SPD-Kreisvorstand fordert Fairness auf dem Arbeitsmarkt

Veröffentlicht am 19.03.2010 in Kreisverband

Der SPD-Kreisvorsitzende und Landtagsabgeordnete Andreas Stoch berichtete den Mitgliedern des Kreisvorstandes zunächst von den aktuellen Entwicklungen in der Landespolitik. Er ging dabei insbesondere auf den holprigen Start des neuen Ministerpräsidenten Mappus ein, der bislang den Beweis seiner Eignung für dieses Amt schuldig geblieben ist. Bereits der Zickzackkurs bzgl. des Erwerbs der Daten von Steuerhinterziehern, aber auch der Umgang mit den demokratischen Spielregeln im Landtag lasse nichts Gutes erwarten.
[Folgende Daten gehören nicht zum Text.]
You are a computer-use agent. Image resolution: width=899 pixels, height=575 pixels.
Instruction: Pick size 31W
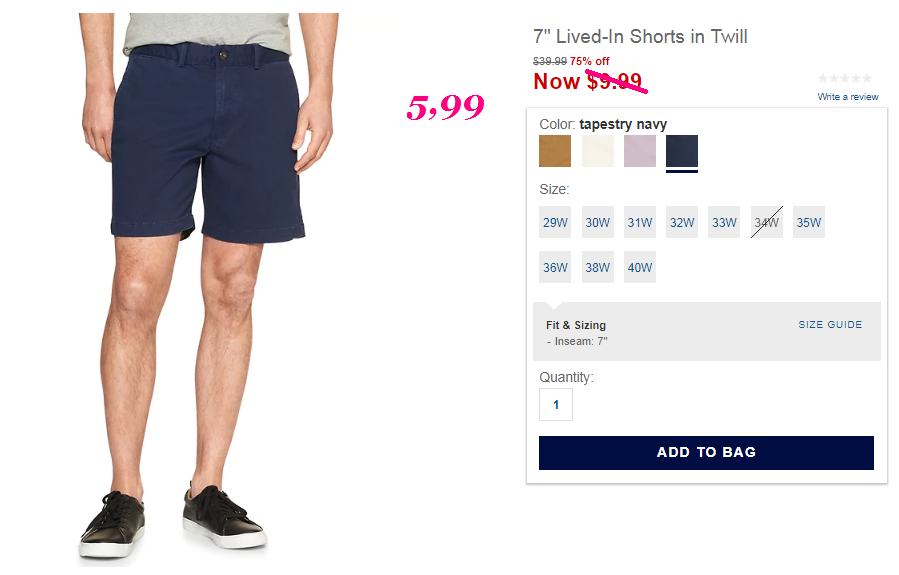(640, 222)
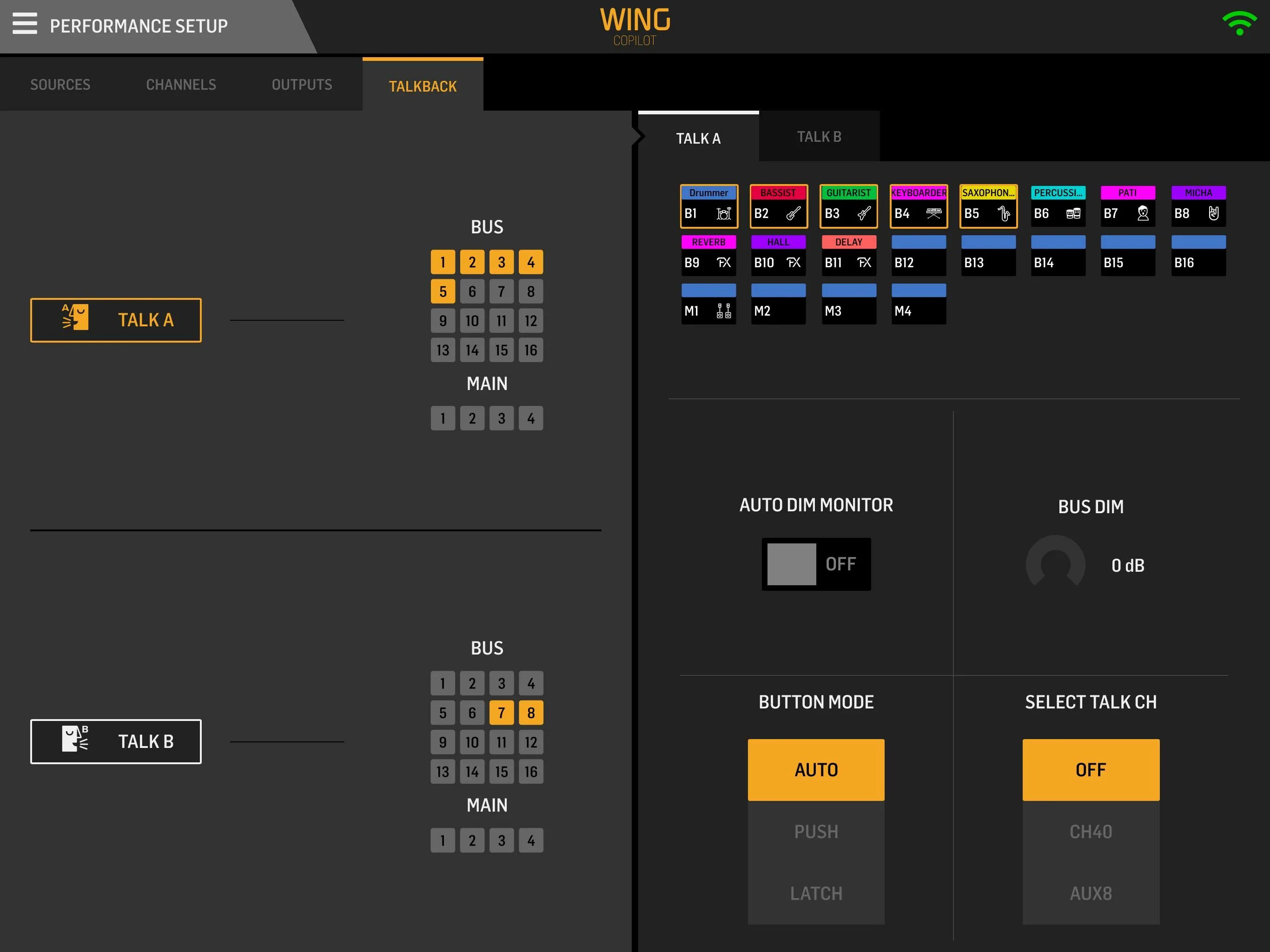Toggle the AUTO DIM MONITOR switch
Viewport: 1270px width, 952px height.
(815, 563)
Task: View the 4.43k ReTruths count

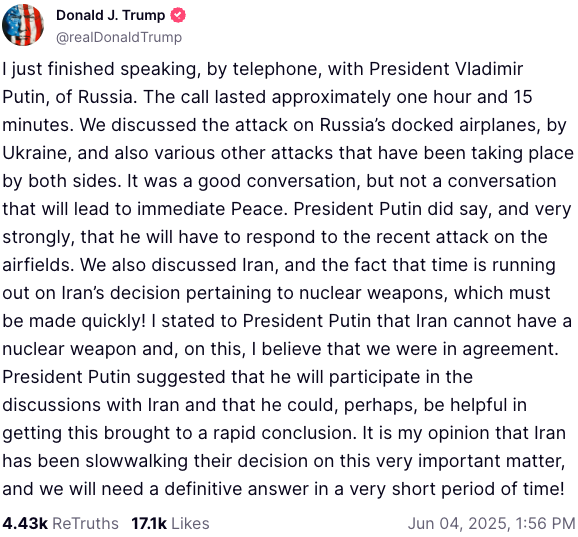Action: coord(25,523)
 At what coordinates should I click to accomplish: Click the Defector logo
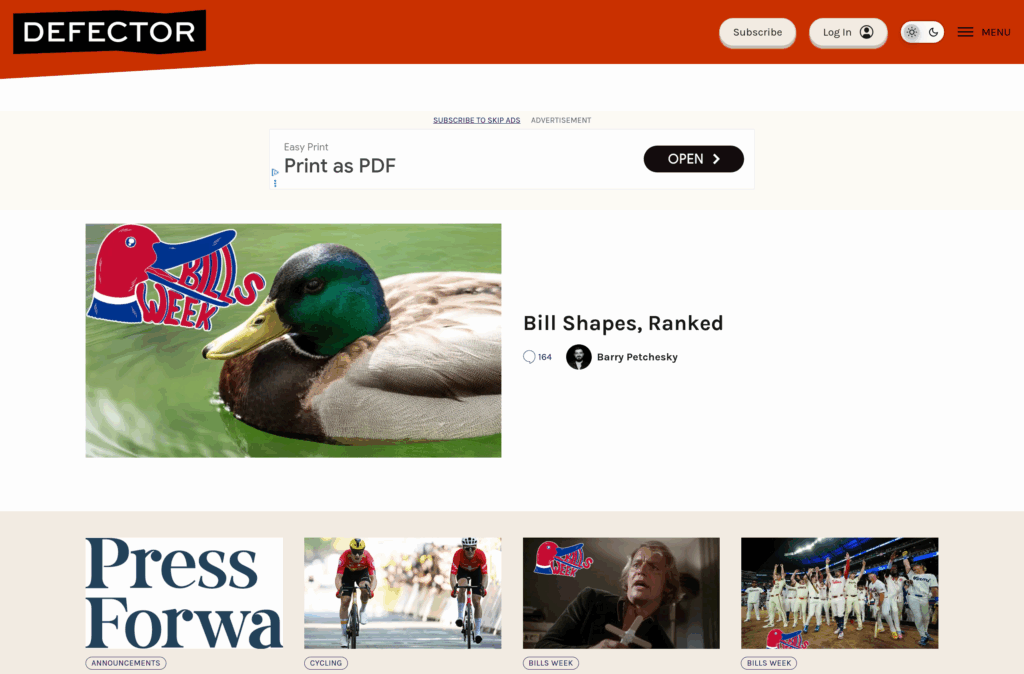coord(110,31)
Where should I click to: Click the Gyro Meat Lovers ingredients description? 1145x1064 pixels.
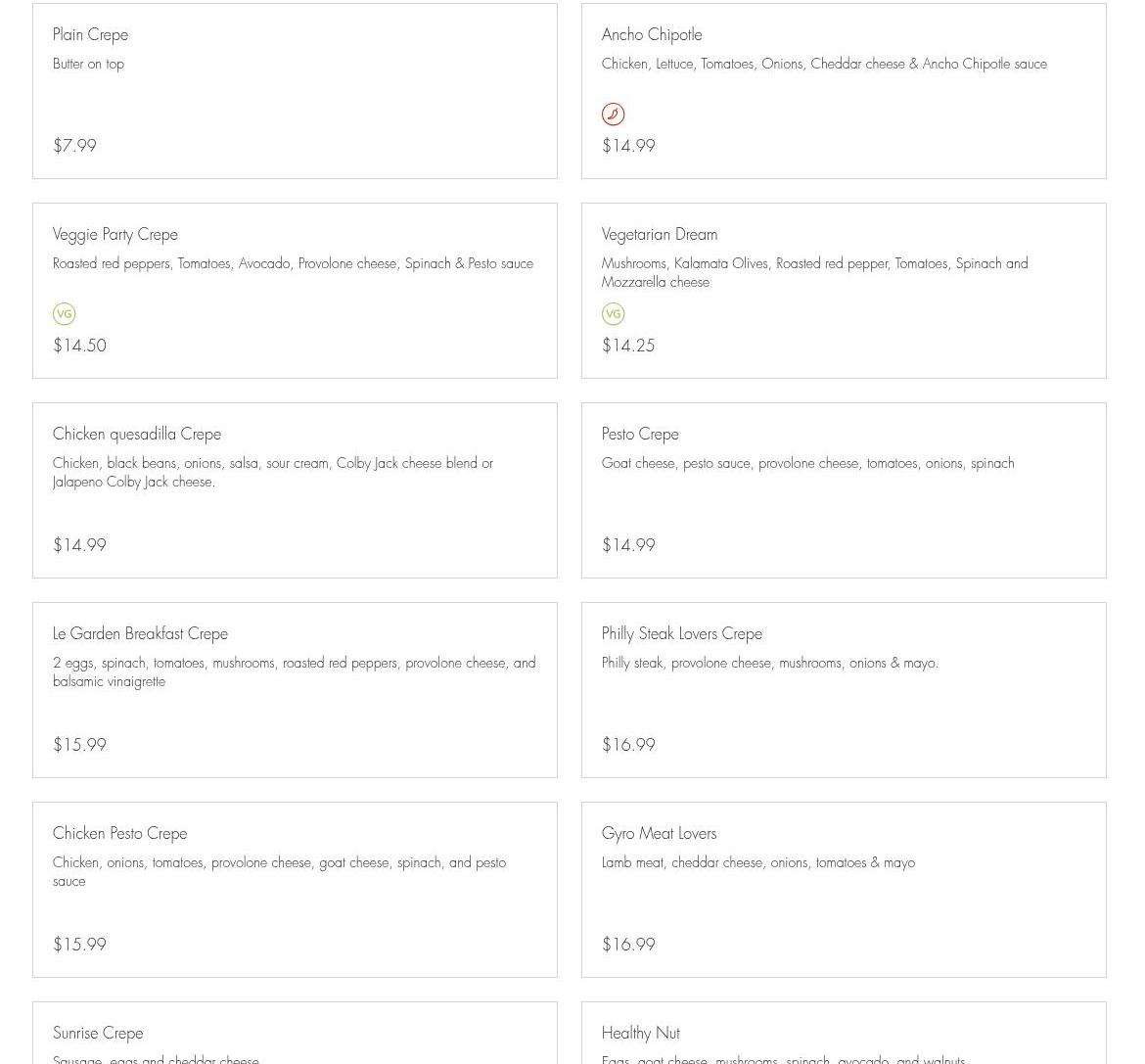pos(758,863)
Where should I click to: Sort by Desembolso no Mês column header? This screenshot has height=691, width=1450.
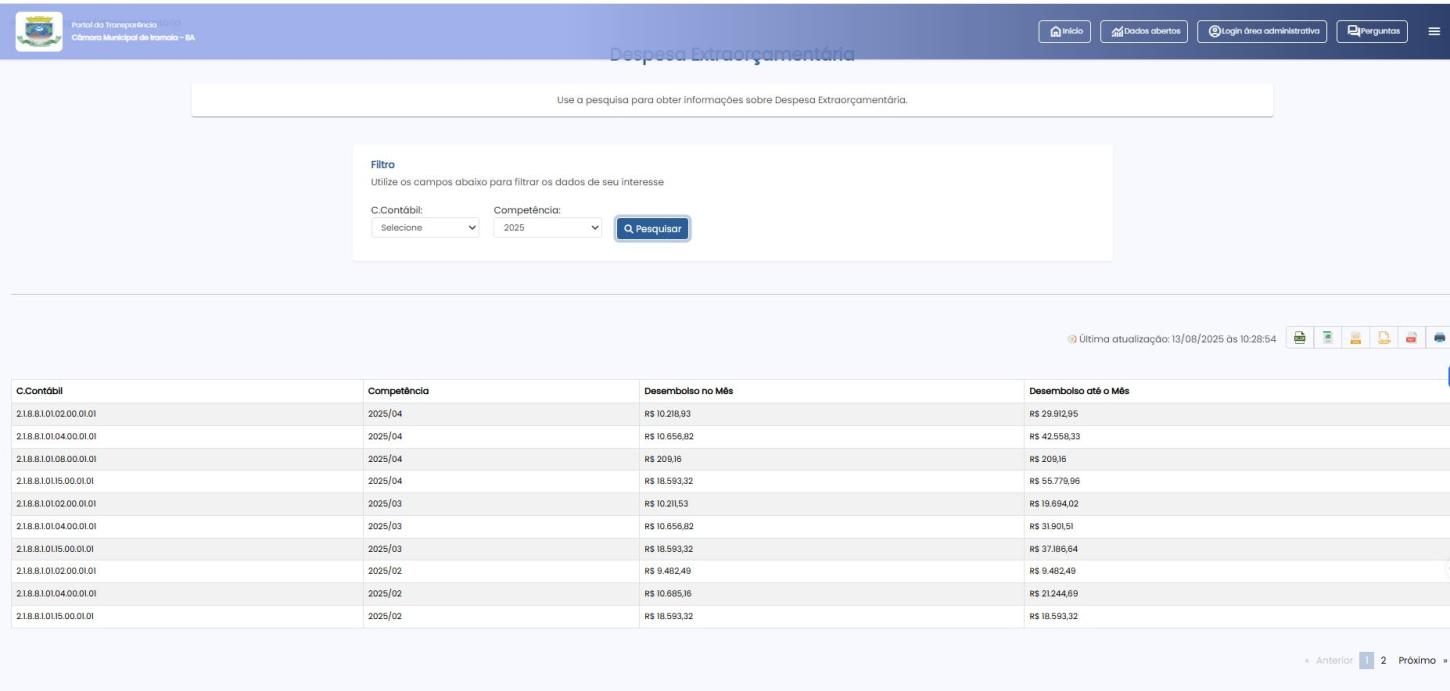pos(691,391)
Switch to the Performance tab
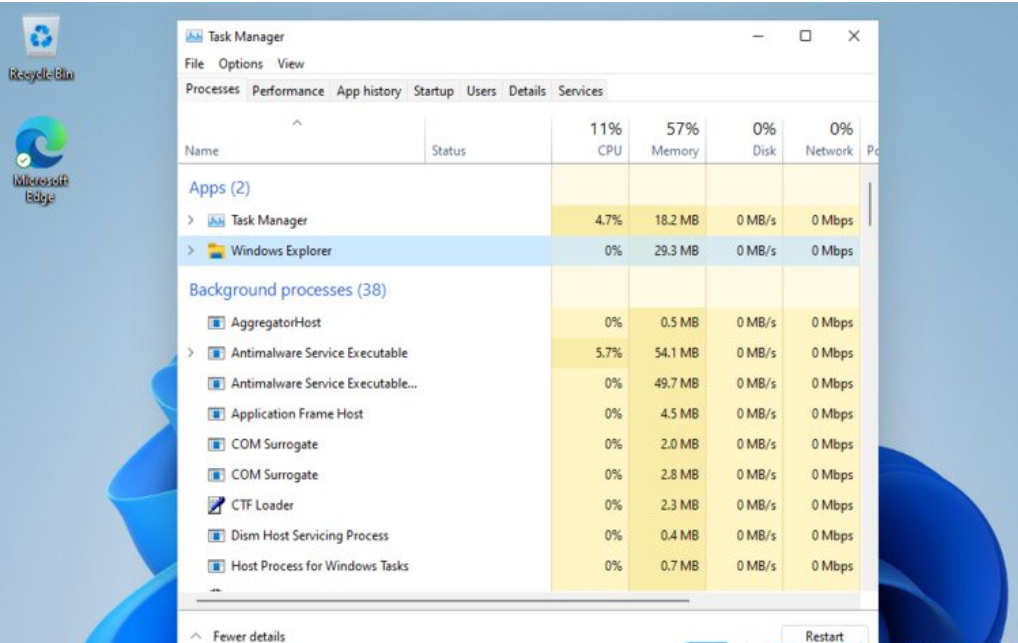Viewport: 1018px width, 643px height. point(288,91)

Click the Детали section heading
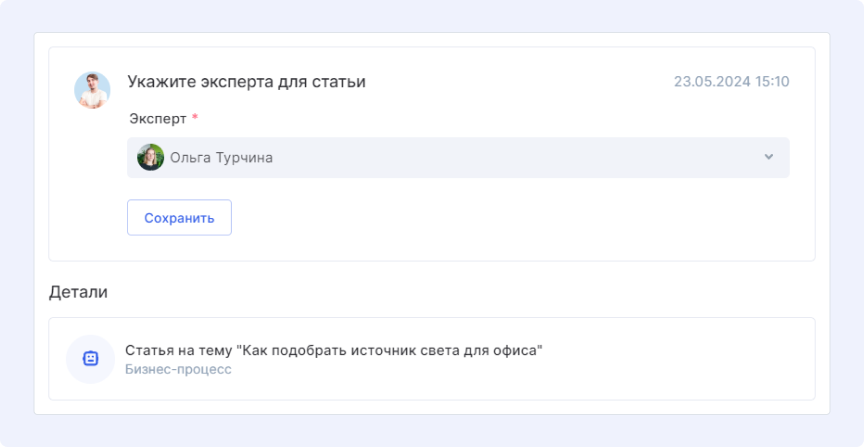click(78, 292)
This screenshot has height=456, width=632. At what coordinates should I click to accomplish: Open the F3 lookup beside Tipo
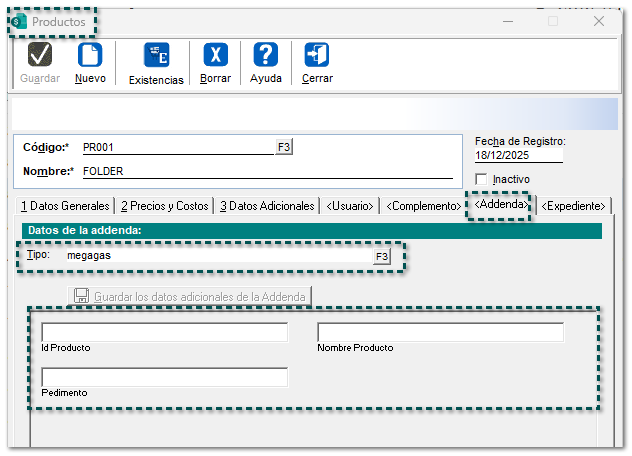(x=381, y=257)
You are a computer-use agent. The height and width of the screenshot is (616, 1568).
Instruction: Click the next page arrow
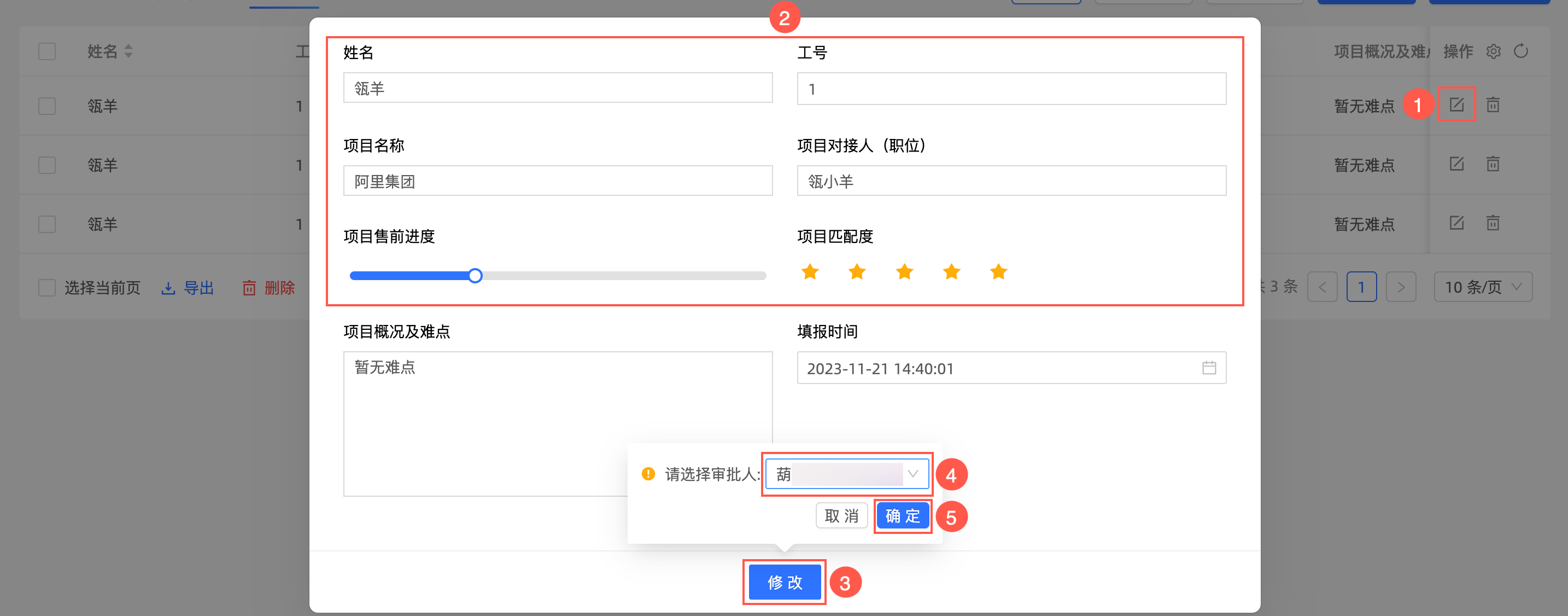click(x=1401, y=287)
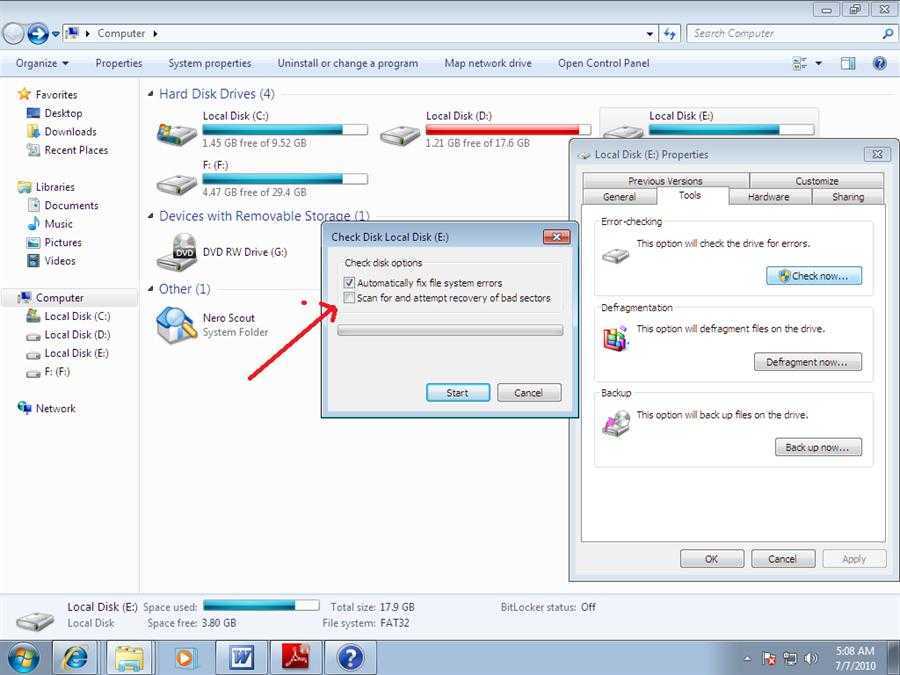900x675 pixels.
Task: Switch to the General tab
Action: (x=619, y=197)
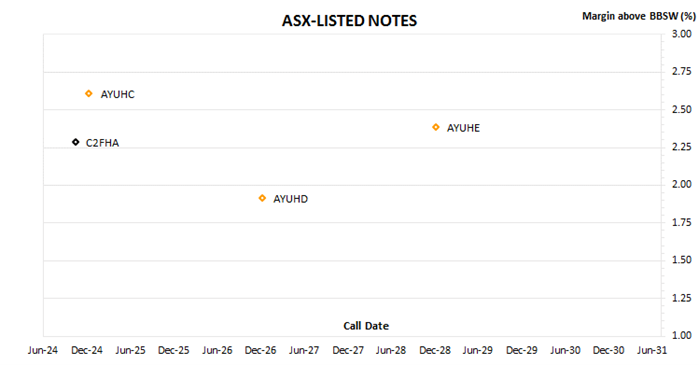Screen dimensions: 699x365
Task: Click the 1.75 vertical axis label
Action: point(682,222)
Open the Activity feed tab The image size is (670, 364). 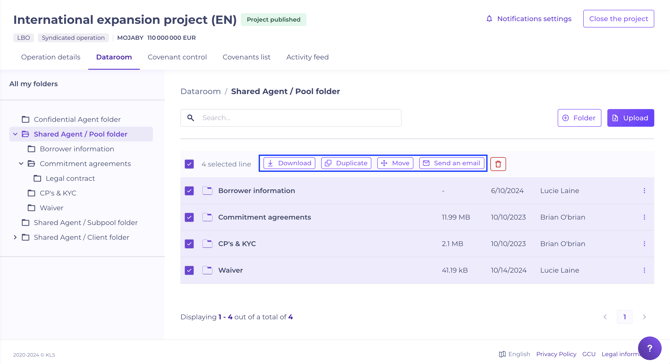coord(307,57)
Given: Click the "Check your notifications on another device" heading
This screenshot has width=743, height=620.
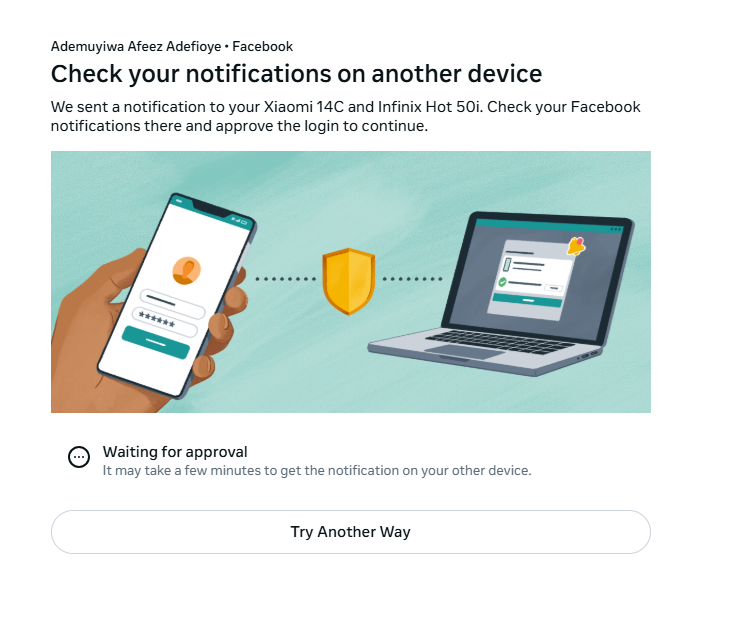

In der Folge diskutierten die Mitglieder des Kreisvorstandes eingehend über die Ergebnisse der zuletzt durchgeführten Zukunftswerkstatt des SPD-Kreisverbandes. Ziel dieser Veranstaltung, sowie der geplanten Folgeveranstaltungen soll eine stärkere Einbindung der Mitglieder in die Entscheidungsfindung sein. Es gelte, die Mitglieder wieder auch bei inhaltlichen Fragen stärker einzubeziehen, beginnend bei der kommunalen Ebene, aber auch bei der Positionierung zu landes- und bundespolitischen Themen.

Andreas Stoch führte in diesem Zusammenhang aus, dass die SPD als politische Kraft für die Menschen erreichbar sein muss. Es müsse gelingen, eine gerechtere Alternative im Vergleich zu den Regierungsparteien darzustellen, die eine unverhohlene Klientelpolitik betreiben und schamlos eine Umverteilung von unten nach oben durchführen.

Beispielhaft erwähnt wurde in diesem Zusammenhang die von der Regierung angestrebte Einführung der sog. Kopfpauschale. Hier werde die Entlastung von Besserverdienenden zu Lasten der übrigen Beitragszahler angestrebt. Dies sei unter Gerechtigkeitsgesichtspunkten nicht akzeptabel, gleichzeitig aber auch nicht finanzierbar. Der SPD-Kreisverband hat sich daher entschlossen, sich mit diesem Thema intensiver zu befassen.

Weiterhin begrüßte der SPD-Kreisvorstand den vom Präsidium der SPD gefassten Beschluss zu mehr Fairness auf dem Arbeitsmarkt. Der Bundesvorstand der SPD hat in einem umfangreichen Beratungsprozess die in der Vergangenheit durchgeführten Sozialreformen kritisch geprüft und seine Ergebnisse in einem Beschluss vom 15.03.2010 zusammengefasst. Grundvoraussetzung dieses Konzeptes ist die Überzeugung, dass es Arbeitnehmerinnen und Arbeitnehmern möglich sein soll, von ihrer Arbeit zu leben. Hierzu ist ein gesetzlicher Mindestlohn zwingend notwendig. Gleichzeitig müsse aber der ausufernde Gebrauch von Leih- und Zeitarbeit sowie befristeten Verträgen eingedämmt werden. Ein unbefristetes "Normalarbeitsverhältnis" müsse wieder die Regel werden.

Ebenso wichtig sei aber ein Bildungsangebot, welches die Entwicklung eines jeden Einzelnen unabhängig von dessen sozialer Herkunft zulasse. Clemens Stahl, im Kreisvorstand für die Themen Kommunales und Wirtschaft zuständig, wies darauf hin, dass eine wichtige Voraussetzung funktionierender Arbeitsmarktpolitik auch die Arbeitsvermittlung aus einer Hand sein muss. Er plädierte daher für eine Bestandsgarantie zugunsten der mit Erfolg arbeitenden Job-Center.